The Most Dangerous Man in a Meeting

I was in a meeting the other day where one individual begin to dominate most of the conversation. He sounded confident in his delivery and seemed to have a strong opinion on every topic. Since I didn’t have much experience in the areas being discussed, I mostly stayed silent and tried to learn from the conversation. As a long-time CEO I have participated in many meetings where I was the least experienced person in the room on the topic being discussed. I have trained myself to listen intently and try to ask questions when the reasoning used doesn’t quite hold water.

As I continued to listen to the discussion something began to bother me about the man with all the answers. I was searching to uncover the problem when the conversation just happened to detour into an area where I have a great deal of experience. Sensing my chance to contribute, I began to prepare my thoughts and look for an opportunity to speak. Before I could say anything, the man who had been dominating the conversation began pontificating on the new topic.

While everything that came out of his mouth was said with the same level of confidence as before, it was obvious to me that he didn’t have a clue about this area. At that moment I realized I was in the presence of the most dangerous man in a meeting: someone who doesn’t know what he doesn’t know.

Because he did have expertise in some areas people would listen to him. But he thought he had expertise in all areas and would often express strong opinions even about subjects where he was incompetent. We often judge the validity of an idea by the confidence with which it is expressed. Be careful using that approach, because you never know when the most dangerous man or woman in a meeting will be there, sapping the team’s productivity. Give content and delivery equal weight.

How should you deal with a person like this? You could heed the Boston Globe’s advice on “quieting a blowhard” and take action: Suggest a quick break or change of subject.


  1. Well put, Joel. This reminds me of a skillful CEOat a startup that used this phrase to tamp down the confident blowhard and drive true dialogue: “saying it louder isn’t going to make any more true.”

    • Thanks Patrick for your comment, the inaugural one on this blog! That must have been a really smart guy who said that!

  2. Plato has been quoted as saying, “Wise men talk because they have something to say; the fools, because they have to say something.”

    In my many meetings where I experience this type of situation, I have a litany of tactics that do not work. Trying to convince him or her that she is wrong, correct any misinformation, or even attempt to make them feel foolish do not work. I wouldn’t recommend. I’ll have to try a bit of misdirection and changing the subject next time.

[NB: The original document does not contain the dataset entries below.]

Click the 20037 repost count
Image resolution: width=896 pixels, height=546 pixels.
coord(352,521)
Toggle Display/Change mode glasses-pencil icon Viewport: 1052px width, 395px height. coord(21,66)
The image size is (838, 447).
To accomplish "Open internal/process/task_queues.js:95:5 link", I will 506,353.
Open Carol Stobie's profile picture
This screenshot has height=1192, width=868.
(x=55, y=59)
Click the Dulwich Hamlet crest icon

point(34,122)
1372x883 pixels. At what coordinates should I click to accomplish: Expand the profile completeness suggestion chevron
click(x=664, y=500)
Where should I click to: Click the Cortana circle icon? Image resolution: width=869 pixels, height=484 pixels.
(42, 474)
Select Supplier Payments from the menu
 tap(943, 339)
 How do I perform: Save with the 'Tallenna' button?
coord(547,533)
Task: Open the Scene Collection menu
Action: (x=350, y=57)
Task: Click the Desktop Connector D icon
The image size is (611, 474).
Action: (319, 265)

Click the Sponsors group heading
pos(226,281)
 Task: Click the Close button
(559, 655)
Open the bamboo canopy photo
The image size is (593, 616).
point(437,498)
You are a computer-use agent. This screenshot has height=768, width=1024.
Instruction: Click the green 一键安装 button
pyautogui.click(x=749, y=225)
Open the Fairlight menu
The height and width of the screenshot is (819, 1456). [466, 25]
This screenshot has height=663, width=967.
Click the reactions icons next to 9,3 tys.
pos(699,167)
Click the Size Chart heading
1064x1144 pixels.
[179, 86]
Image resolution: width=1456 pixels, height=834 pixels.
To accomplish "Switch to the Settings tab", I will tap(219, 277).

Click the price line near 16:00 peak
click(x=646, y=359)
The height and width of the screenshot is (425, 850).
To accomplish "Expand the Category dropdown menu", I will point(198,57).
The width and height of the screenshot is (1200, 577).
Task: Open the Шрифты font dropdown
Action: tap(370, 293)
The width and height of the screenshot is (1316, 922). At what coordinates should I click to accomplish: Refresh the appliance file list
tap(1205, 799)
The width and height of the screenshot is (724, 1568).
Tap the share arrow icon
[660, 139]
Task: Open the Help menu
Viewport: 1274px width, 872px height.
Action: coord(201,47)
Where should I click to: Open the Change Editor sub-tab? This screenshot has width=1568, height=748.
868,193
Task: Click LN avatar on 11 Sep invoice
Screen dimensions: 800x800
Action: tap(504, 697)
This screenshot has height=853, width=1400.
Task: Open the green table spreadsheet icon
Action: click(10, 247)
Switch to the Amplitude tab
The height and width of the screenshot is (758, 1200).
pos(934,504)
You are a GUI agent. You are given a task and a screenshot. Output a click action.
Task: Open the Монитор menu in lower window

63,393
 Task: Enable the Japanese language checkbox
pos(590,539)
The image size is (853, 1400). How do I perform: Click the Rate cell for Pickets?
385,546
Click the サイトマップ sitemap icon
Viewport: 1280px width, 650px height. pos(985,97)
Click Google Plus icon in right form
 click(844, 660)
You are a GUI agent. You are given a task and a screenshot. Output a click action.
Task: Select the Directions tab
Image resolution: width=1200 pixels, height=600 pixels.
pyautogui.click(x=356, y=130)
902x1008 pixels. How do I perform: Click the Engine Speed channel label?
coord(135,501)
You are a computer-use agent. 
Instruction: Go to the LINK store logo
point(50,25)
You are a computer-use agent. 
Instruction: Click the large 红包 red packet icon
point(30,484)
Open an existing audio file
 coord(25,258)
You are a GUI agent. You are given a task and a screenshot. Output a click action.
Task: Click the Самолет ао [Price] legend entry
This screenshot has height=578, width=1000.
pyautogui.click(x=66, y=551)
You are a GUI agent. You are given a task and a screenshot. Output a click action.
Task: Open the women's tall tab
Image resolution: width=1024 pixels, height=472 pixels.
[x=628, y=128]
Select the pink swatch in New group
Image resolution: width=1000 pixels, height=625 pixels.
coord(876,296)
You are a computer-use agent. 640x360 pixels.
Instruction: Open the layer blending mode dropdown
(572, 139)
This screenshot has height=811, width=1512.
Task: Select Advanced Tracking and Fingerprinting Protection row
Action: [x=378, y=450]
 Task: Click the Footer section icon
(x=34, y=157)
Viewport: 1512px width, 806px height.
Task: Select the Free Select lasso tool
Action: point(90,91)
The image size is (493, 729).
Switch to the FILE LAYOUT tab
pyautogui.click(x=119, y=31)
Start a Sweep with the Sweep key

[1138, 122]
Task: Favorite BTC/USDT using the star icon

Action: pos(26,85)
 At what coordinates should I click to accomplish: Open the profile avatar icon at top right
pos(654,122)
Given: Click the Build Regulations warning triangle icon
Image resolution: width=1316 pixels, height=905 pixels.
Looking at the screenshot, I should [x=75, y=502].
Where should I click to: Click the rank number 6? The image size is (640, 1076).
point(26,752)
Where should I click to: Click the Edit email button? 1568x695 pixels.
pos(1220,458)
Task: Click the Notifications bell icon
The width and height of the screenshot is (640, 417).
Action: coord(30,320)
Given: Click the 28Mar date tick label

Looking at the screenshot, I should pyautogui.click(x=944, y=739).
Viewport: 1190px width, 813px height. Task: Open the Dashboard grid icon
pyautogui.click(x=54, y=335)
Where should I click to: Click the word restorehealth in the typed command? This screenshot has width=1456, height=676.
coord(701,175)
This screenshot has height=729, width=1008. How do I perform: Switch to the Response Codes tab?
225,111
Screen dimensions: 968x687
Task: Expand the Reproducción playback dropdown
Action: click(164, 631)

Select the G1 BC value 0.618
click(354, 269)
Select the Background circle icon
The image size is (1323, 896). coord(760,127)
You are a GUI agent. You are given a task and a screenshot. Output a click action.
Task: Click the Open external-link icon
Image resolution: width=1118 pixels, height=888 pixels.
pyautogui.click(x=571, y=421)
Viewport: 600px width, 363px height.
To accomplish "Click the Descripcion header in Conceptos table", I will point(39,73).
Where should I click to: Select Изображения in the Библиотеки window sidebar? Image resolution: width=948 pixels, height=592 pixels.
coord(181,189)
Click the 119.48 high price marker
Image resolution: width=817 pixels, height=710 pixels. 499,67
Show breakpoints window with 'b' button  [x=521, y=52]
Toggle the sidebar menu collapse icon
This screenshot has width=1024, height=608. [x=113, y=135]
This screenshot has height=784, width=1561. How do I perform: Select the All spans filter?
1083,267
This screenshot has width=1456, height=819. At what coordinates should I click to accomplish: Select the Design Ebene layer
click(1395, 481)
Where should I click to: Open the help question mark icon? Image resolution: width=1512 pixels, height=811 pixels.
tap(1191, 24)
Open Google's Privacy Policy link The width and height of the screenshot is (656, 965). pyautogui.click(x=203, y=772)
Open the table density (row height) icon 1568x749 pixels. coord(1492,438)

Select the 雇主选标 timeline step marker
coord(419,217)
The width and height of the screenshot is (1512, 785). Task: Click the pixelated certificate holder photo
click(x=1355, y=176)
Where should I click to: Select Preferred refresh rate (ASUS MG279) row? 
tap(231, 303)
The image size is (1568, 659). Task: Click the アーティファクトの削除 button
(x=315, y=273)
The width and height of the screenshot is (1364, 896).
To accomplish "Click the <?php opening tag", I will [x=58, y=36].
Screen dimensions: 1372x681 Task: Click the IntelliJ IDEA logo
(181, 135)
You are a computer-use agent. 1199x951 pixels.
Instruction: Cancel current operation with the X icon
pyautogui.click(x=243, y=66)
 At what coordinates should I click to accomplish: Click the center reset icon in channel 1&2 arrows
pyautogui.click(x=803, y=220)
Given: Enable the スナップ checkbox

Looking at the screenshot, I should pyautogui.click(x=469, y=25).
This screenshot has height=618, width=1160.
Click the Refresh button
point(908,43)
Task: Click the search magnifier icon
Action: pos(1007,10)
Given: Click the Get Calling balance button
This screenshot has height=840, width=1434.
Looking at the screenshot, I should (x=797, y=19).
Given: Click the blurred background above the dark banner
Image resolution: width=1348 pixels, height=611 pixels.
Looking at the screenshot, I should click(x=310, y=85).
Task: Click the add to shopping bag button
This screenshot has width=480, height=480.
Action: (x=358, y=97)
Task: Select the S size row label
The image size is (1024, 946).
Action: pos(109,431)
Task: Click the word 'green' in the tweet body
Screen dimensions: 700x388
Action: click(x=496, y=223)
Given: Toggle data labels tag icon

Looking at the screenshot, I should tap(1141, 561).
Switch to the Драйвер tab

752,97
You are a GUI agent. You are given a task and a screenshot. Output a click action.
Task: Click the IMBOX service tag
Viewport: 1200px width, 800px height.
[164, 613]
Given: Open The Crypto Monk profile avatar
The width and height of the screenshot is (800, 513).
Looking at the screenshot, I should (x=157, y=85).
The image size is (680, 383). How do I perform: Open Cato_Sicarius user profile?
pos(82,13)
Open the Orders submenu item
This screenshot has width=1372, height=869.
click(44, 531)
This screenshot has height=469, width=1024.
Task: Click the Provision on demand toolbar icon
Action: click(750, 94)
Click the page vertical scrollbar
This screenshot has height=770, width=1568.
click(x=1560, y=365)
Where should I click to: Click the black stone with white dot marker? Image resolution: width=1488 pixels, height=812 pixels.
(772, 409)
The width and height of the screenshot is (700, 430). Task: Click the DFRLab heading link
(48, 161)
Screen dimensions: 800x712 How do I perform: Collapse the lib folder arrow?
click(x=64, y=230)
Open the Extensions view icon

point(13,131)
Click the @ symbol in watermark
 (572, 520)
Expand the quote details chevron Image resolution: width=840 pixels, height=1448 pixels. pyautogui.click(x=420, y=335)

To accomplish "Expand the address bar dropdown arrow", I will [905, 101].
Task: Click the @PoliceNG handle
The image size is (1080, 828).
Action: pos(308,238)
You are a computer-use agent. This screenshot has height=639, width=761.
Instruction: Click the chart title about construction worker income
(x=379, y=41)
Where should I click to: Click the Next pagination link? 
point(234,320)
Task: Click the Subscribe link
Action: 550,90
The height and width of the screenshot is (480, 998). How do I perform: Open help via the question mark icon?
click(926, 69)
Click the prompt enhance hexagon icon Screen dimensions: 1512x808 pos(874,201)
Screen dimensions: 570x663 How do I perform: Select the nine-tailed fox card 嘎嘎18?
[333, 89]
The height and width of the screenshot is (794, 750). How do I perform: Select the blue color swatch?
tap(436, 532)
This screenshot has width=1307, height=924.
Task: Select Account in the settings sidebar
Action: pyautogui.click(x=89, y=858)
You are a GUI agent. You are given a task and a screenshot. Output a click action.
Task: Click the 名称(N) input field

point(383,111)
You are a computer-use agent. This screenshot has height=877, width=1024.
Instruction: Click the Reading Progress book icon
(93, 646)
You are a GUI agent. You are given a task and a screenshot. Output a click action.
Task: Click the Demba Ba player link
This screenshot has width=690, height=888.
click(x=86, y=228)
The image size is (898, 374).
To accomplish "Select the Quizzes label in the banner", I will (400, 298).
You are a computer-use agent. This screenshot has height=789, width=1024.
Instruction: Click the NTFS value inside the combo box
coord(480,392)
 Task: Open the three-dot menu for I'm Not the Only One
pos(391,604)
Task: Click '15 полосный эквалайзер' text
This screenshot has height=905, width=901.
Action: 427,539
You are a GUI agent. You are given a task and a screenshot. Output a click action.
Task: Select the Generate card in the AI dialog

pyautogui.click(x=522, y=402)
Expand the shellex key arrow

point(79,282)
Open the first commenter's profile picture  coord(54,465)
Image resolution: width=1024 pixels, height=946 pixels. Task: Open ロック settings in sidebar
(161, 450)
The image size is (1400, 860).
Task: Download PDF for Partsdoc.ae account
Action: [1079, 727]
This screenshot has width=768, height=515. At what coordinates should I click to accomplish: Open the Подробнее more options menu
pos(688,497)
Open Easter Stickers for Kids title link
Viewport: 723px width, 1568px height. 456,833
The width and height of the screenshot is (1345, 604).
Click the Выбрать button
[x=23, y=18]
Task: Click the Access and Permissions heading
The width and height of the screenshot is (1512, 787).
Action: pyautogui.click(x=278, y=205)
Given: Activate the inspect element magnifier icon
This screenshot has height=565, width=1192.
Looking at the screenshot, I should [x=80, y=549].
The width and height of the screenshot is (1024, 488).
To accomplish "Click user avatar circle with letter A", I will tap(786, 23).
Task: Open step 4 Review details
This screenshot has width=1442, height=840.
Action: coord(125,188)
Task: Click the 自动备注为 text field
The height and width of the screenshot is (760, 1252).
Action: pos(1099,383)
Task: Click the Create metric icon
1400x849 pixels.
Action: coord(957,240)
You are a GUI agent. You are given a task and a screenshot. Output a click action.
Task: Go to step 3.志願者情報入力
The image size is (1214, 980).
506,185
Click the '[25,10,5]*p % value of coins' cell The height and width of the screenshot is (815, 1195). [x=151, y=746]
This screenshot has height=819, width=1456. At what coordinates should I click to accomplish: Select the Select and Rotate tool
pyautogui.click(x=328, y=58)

    • You had me at Plato, txaggiechick! Good luck at your next meeting handling this type of situation and let us know if you come up with a better tactic!

  3. Joel’s comment on training to ask the right question at the right time is spot on. In these types of situations, I’ve also found asking the question “why?” more than once can work well. Getting to the objective facts of a matter means digging deep. The effectiveness of the “five whys” technique in root cause analysis still amazes me. It can be tough to do if the audience is impatient…

  4. Hey Joel:
    Great Story – You once reminded me that in business there needs to be solid data (the numbers) presented to support my conclusions. It sounds like this gentleman should holster his ego and heed the same lesson. Thanks for sharing.

    • Thanks for the comment Rod! Hope all is well with you!